[Task goal] Find the lines below holding the word "computer" and copy each of them.

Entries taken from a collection
Segment Open

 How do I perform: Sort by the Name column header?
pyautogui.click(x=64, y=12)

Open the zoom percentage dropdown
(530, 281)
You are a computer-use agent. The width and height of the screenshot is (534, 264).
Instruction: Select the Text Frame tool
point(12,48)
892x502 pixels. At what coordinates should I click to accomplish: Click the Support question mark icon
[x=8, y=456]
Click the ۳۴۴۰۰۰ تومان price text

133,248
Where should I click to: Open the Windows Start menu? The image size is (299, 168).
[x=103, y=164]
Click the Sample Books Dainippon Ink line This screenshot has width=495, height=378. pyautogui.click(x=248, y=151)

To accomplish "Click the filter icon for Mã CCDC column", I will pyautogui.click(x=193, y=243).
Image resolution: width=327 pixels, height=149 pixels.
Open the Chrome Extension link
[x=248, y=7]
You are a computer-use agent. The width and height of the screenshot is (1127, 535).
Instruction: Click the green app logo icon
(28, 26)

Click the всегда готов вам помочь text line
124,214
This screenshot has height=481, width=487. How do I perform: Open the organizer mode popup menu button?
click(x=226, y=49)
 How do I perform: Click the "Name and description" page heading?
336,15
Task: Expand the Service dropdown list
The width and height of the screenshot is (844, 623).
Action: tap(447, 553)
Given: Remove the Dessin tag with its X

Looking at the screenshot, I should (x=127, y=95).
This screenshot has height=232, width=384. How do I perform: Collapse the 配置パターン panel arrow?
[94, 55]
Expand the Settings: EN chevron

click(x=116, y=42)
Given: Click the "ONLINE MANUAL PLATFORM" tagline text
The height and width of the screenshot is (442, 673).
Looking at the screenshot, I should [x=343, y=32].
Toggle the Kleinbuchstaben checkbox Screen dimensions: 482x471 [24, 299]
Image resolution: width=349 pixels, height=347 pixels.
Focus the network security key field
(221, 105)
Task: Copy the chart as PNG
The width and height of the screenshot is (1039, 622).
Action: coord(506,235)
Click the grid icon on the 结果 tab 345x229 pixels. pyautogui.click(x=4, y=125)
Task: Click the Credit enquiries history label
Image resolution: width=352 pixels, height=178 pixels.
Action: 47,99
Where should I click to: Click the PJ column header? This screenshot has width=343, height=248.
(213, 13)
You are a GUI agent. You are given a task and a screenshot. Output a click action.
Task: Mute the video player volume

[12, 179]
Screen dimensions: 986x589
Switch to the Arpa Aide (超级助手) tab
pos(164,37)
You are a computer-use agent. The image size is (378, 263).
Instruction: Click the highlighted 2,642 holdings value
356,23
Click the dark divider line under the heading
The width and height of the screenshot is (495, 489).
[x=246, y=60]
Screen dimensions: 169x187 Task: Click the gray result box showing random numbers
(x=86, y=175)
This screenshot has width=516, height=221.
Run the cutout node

Segment Closed

[Solution below]
You are a computer-use agent. The width and height of the screenshot is (534, 264).
You are a computer-use agent. The width and height of the screenshot is (1127, 535).
You are a computer-use agent. The image size is (378, 263).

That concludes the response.